I read on someone’s site that when their dog lost their sight, they would talk to them constantly. So we did. Even though Hunter belongs to everyone, I’m his alpha dog. It’s very important for him to know where I am all the time. That hasn’t changed. Everyone talks to him, especially when he's laying down and we're walking near him so he knows who's there. I also learned a lesson when I went to vacuum one day. I started to vacuum near him and it scared him so much he urinated. So now, I start the vacuum away from him so he won't be scared when I start to come near him. I also tell him he needs to move, which helps.

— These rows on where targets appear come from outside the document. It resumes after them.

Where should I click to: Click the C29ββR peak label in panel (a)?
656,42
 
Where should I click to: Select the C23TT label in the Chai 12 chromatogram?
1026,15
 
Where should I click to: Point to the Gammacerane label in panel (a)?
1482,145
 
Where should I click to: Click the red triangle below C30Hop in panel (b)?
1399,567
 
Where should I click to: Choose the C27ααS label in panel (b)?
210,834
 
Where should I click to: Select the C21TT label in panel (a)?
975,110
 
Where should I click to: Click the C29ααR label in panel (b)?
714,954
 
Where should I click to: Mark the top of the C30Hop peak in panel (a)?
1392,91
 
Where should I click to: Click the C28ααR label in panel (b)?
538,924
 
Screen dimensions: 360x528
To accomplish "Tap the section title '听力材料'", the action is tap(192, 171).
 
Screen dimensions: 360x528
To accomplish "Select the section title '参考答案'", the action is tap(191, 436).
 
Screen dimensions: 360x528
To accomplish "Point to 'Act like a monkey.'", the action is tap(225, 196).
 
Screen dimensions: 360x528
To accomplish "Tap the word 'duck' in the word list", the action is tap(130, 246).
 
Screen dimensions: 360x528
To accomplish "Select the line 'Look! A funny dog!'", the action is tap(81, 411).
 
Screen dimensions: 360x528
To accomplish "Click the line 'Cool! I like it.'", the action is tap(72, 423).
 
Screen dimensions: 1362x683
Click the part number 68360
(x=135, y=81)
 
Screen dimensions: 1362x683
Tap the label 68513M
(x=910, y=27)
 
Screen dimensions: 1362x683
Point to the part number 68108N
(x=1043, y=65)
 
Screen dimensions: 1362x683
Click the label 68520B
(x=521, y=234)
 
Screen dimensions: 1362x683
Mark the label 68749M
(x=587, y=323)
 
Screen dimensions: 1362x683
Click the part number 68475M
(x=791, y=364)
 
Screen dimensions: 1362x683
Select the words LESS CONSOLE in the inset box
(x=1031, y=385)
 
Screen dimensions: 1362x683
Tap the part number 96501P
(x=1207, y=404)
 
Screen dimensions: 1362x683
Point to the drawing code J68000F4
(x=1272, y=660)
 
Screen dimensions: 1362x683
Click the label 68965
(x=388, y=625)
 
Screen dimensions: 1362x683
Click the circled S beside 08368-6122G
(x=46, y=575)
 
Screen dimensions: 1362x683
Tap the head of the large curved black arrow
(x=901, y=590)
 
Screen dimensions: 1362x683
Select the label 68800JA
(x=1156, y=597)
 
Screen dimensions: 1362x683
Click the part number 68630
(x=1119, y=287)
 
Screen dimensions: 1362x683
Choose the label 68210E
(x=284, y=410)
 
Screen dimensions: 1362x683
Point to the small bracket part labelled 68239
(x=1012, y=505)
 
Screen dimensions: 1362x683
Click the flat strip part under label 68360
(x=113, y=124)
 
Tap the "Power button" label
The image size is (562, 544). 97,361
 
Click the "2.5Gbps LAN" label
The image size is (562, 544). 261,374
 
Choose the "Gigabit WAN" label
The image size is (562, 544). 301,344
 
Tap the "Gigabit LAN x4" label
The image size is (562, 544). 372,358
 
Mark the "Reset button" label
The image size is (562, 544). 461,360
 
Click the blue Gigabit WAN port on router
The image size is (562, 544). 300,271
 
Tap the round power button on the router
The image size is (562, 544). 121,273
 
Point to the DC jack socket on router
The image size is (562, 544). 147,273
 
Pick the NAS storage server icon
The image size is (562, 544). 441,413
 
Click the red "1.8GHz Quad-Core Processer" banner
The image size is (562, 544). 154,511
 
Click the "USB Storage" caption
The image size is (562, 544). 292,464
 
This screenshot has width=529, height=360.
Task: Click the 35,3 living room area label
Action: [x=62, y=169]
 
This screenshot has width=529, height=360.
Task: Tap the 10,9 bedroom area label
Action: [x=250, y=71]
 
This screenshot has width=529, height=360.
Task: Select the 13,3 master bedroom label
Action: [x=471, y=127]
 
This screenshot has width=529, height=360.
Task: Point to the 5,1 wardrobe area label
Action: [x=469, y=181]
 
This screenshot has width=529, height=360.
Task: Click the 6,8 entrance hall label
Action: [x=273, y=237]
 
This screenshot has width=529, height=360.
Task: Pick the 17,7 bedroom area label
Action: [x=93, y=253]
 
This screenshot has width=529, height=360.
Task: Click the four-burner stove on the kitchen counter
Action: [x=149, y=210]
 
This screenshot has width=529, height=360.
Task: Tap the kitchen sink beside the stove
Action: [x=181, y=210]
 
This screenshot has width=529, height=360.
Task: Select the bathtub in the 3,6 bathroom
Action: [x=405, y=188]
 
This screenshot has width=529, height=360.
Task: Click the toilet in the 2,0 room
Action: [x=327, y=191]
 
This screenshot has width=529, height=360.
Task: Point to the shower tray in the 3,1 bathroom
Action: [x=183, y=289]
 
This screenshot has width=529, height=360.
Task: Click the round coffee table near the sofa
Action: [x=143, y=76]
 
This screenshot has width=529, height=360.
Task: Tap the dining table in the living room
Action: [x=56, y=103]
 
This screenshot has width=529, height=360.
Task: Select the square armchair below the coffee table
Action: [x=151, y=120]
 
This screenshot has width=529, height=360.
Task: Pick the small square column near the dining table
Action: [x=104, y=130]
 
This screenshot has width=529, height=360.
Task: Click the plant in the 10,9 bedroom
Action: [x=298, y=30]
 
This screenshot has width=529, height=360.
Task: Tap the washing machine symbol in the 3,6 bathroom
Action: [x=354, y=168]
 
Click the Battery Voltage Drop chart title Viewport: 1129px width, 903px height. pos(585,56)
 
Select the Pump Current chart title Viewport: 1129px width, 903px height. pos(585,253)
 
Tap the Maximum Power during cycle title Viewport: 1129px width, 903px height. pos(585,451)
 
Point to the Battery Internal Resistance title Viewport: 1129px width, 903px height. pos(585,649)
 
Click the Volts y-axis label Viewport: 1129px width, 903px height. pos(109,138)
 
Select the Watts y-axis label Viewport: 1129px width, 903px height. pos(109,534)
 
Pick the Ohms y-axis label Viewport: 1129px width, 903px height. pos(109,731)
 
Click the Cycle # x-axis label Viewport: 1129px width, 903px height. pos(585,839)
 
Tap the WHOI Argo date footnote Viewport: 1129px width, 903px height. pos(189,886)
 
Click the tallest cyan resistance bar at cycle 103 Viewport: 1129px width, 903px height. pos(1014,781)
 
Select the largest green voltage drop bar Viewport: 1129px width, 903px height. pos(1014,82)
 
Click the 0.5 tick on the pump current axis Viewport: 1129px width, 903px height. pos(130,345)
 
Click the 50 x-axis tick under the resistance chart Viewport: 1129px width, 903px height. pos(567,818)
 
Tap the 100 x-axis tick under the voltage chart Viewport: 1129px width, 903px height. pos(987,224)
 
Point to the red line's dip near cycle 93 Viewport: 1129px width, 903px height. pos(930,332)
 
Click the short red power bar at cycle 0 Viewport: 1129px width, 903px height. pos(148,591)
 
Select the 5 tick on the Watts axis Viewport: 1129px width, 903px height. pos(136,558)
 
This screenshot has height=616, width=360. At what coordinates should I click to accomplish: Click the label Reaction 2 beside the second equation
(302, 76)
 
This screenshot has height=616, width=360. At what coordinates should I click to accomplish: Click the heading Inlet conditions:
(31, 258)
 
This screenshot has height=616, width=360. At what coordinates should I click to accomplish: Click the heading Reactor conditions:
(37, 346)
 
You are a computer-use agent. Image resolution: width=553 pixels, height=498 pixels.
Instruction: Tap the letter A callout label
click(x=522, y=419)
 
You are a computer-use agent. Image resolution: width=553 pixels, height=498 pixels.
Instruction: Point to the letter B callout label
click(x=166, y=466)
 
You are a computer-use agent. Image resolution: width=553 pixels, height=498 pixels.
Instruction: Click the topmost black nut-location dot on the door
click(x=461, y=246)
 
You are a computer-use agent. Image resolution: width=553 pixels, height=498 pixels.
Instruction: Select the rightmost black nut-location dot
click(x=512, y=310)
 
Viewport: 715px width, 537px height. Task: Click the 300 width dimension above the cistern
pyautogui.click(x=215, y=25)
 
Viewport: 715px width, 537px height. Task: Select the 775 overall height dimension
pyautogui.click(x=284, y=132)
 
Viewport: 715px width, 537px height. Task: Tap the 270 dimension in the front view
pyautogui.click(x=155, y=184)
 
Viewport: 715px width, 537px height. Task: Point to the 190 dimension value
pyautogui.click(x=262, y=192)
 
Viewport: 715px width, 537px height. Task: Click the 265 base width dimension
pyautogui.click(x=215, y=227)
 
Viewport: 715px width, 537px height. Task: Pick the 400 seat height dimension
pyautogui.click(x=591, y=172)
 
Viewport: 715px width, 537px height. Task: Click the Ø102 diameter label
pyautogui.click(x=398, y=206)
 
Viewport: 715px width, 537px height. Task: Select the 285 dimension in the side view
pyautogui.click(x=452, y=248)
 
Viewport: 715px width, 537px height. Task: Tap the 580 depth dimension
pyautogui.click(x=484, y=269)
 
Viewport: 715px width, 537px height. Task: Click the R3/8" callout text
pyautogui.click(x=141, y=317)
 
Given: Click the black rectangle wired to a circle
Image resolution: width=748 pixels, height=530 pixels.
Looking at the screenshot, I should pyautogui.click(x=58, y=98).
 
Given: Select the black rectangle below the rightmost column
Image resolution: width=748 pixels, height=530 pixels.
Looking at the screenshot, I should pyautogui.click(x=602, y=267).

He had to re-learn the layout of downstairs. We put up a child gate to block him from going upstairs. He doesn’t do stairs very well. He’s bumped into the walls, but he’s gotten a lot better now. I also bought another child gate and put it up to keep him out of the kitchen while I’m doing the dishes. Even though he hears the dishwasher being opened, he still hit his head pretty hard on it.

That also brings me to his hearing. We believe he doesn’t hear as well as he had. Possibly, due to his age, his hearing had been going, but because he still could see we didn’t notice it. So if you have a geriatric dog, who loses his/her sight, you may notice they’re not hearing as well too.

One of the challenges has being taking him outside. I bought doggles (goggles for dogs/cats), but we haven’t tried them yet. One area to really work on is going outside. For a month now, I’ve used the command “stay.” I give him the command to “go” when the door is ready, but he always starts off too early. I keep him on a short leash when we go on/off the patio. I tell him “down” and “up” for when we’re getting on/off the patio. He’s been doing better this past week.

It’s very important to remember, you are their eyes and to be aware of all the obstacles outside; such as, branches, cars, the house. You have to watch them constantly, as I’ve taken my eyes off of him for a second and he hit the house. So, when we’re near objects, I keep him close.